Silica Sand Is Window Of Opportunity For Sudan

Silica Sand  Is Window Of Opportunity For Sudan

Sands dunes in northern Sudan, Meroe pyramids site

KHARTOUM (Sudanow) - One of the bounties with which Sudan is endowed is silica sand, a mineral now gaining a lot attention from foreign investors.
Silica sand (or quartz sand) are white sandy rocks containing a high rate of silica dioxide (SiO2), in addition to a few impurities and heavy metals.  
Silicon extracted from silica sand is used in the manufacturing of glass and furnaces.
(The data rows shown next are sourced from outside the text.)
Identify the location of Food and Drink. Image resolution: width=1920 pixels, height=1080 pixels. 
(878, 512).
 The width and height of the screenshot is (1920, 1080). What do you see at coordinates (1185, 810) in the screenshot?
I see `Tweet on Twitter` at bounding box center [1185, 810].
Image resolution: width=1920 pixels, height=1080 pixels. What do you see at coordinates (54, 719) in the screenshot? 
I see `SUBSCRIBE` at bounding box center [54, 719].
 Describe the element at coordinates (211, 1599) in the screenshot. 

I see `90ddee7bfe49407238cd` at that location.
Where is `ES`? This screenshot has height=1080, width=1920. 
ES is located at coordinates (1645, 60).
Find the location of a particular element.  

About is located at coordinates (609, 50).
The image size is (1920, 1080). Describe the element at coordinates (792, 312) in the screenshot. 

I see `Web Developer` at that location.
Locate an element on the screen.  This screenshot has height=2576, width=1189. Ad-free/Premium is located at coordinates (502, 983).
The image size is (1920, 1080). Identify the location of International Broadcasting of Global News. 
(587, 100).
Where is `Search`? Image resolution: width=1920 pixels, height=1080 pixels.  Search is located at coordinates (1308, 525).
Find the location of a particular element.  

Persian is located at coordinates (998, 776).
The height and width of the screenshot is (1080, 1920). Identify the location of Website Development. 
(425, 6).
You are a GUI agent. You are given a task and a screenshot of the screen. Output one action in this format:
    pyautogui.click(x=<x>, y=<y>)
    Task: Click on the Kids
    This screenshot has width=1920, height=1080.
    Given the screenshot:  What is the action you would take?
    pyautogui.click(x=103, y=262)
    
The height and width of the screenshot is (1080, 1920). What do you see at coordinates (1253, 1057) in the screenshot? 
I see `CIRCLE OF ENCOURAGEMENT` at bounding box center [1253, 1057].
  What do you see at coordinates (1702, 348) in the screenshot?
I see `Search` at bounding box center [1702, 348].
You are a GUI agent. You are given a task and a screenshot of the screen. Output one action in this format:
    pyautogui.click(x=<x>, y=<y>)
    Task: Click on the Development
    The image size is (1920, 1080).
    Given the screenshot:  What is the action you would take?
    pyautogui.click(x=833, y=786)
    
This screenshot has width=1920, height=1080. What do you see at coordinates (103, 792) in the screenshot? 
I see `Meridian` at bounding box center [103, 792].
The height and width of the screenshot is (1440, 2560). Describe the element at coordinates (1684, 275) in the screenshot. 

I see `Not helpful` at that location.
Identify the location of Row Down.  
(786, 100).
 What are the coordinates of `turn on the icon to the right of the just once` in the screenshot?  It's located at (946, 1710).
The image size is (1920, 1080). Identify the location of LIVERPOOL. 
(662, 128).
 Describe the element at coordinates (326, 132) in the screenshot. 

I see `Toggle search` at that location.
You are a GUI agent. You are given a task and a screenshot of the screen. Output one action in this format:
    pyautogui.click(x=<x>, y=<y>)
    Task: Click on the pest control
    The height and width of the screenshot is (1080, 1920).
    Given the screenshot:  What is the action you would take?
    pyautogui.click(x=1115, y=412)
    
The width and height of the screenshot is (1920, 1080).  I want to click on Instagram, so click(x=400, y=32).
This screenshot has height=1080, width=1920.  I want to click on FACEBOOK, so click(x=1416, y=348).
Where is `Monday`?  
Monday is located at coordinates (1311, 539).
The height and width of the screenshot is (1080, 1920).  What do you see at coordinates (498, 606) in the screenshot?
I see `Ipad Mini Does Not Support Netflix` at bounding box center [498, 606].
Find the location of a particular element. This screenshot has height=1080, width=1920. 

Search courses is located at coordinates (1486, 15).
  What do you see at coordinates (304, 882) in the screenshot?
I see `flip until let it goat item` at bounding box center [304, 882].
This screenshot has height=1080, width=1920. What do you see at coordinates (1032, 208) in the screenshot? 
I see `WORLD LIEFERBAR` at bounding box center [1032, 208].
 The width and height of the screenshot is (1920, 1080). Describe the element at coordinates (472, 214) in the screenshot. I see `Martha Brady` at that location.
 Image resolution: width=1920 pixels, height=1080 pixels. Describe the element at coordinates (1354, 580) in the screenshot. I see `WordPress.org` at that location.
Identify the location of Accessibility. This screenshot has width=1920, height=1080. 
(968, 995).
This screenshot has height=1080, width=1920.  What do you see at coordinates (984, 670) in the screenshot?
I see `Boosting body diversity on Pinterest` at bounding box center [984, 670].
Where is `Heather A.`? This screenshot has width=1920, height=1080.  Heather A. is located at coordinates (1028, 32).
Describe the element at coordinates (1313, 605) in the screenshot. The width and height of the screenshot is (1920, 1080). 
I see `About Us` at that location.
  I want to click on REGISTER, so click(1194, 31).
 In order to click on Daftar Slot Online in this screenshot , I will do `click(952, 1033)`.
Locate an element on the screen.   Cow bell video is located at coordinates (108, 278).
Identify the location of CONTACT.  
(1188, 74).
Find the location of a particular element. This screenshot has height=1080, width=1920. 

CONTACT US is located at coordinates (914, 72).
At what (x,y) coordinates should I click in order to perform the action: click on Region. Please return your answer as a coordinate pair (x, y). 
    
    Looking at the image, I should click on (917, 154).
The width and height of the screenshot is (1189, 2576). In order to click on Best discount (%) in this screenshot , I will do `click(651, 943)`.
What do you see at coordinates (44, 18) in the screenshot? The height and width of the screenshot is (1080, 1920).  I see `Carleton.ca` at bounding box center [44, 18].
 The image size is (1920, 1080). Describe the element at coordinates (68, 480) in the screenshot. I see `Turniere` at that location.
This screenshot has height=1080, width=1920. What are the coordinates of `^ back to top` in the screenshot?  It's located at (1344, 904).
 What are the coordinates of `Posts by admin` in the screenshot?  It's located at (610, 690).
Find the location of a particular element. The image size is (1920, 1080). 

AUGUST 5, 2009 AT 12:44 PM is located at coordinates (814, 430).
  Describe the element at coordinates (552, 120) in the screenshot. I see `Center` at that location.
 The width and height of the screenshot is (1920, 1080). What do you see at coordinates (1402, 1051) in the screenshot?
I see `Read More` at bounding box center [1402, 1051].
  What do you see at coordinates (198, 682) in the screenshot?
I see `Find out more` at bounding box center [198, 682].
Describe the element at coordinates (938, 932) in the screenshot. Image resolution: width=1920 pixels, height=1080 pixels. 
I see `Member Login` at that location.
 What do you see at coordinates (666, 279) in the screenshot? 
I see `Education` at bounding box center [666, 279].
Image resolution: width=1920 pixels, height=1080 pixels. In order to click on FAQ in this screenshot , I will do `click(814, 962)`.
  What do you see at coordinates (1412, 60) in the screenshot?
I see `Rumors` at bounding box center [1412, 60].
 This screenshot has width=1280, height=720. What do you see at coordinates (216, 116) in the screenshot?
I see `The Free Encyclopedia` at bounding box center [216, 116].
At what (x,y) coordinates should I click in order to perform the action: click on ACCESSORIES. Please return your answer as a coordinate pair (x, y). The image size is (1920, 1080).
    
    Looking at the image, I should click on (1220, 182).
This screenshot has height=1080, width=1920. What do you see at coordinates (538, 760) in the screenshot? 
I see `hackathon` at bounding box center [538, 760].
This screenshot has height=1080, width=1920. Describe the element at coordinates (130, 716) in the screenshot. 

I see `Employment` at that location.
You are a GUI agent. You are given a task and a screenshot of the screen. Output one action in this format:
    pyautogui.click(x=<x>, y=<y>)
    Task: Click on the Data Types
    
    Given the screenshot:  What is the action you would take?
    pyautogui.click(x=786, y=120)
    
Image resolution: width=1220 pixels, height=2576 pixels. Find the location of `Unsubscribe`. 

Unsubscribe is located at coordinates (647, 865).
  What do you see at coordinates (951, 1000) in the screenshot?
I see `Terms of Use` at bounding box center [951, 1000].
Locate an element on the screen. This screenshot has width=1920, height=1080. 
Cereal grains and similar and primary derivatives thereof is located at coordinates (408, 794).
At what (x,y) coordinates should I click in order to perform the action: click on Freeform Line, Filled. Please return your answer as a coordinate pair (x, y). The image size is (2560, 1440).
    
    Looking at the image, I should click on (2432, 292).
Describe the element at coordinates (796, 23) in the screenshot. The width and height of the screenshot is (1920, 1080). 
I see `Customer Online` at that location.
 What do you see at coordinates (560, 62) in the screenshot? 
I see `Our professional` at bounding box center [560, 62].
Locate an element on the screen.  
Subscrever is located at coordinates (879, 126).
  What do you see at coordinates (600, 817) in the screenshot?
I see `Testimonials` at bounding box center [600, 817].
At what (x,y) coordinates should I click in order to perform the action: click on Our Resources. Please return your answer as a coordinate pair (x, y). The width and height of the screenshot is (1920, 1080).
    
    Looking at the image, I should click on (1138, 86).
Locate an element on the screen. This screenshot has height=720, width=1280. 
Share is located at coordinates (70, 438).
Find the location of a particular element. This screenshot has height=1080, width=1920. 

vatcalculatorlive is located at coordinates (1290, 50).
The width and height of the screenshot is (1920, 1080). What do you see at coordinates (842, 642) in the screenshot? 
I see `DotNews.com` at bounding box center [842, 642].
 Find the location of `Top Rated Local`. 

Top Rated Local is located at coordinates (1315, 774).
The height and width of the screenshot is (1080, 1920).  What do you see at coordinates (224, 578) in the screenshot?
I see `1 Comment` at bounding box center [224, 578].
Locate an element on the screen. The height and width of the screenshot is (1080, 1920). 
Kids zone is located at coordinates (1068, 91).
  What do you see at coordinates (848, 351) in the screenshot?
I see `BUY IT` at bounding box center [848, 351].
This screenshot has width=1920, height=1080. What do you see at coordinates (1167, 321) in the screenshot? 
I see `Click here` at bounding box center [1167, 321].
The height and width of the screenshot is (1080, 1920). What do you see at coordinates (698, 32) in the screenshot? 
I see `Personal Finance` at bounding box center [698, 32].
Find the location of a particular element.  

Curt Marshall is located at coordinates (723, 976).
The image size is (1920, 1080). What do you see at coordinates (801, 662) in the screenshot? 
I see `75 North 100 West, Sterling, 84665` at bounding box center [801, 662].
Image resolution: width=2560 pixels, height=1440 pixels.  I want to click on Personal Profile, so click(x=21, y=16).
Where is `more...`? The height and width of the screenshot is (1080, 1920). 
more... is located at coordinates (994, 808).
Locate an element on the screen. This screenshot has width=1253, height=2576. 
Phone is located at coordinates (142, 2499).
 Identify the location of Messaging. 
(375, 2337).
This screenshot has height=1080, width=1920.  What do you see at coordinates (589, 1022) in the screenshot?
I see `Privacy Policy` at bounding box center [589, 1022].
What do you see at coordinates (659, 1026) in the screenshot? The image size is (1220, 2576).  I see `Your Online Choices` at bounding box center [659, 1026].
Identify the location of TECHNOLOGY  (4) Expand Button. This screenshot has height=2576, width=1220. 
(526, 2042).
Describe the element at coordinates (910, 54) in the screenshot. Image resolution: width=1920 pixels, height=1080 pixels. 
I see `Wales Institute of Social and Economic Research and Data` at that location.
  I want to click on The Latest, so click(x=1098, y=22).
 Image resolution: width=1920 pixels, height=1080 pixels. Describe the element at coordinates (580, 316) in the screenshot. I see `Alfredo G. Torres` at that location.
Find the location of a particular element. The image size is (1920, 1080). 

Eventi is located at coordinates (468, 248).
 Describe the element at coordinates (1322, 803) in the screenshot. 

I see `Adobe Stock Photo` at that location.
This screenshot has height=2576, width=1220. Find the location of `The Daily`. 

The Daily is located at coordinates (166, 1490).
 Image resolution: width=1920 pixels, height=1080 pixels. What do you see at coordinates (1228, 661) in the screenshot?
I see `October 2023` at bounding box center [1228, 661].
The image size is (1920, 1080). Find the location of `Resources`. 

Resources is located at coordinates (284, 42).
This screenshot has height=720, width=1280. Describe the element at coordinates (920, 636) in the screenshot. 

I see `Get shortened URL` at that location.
These two industries consume 80% of the World’s output of silicon that amounts to 120 million tons.
Other silica uses include the manufacturing of surfaces, household appliances, car glass, decoration glass and glass plates of different measurements and sizes. It is also used in the manufacturing of computers, smart phones, TV sets, solar panels, transistors, isotopes and in defense industries and other apparatuses and industrial substances on which advanced technology depends.
Silica sand is available in different areas of Sudan, in particular in the semi-desert parts of the country.
Experts maintain that Sudan’s silica sands are the best in Africa whereby the rate of silicon in it amounts to over 90%.
 Sudan’s verified silica sand reserve amounts to over 3 billion tons.
In 2018 Sudan concluded a tentative agreement with a German company to export the worth of $2 billion silica sand.
But experts advised the treatment of this sand chemically and physically before exporting it by way of obtaining an added value because the price per one  ton of silica foam ranges between 1000-2000 US Dollars on the international market, while the price of raw silica sand is a humble 50-300 Dollars per ton.
 In addition, the local processing of this sand can open up job opportunities for the citizens and help develop the areas where it exists.
Columnist Jalal al-Dinn Mohamed Ibrahim has suggested a solution to the Sudanese economy by using the abundantly available silica, crystal-clear white sand, for manufacturing a number of products for export to earn considerable proceeds of foreign currency.
Writing in Altayyar daily newspaper of Sunday, Ibrahim said he had been raising the issue of manufacturing products from silica dioxide (Sio2) inside Sudan since 2003 and had made the proposal to officials of the defunct regime who he noted were running after their own interests and were disinterested in improvement of the country's economy.
It was the first Sudanese businessman Khalil Osman who utilized silica and established a glass factory from silica, although it used a simple technique for producing a simple kind of glass, said the columnist, adding that at present there is a single glass plant of an international standard in the country.
He added that Silica gel and precipitated silica can also be produced locally and exported to bring in the hard currency that is badly needed by the Sudan.
The price of the silica products is six-fold higher than that of petroleum, Ibrahim noted, urging the transitional government to probe this field.
But this idea requires the provision of modern technologies, a technical and operation administration, trained cadres and basic services needed by the investors.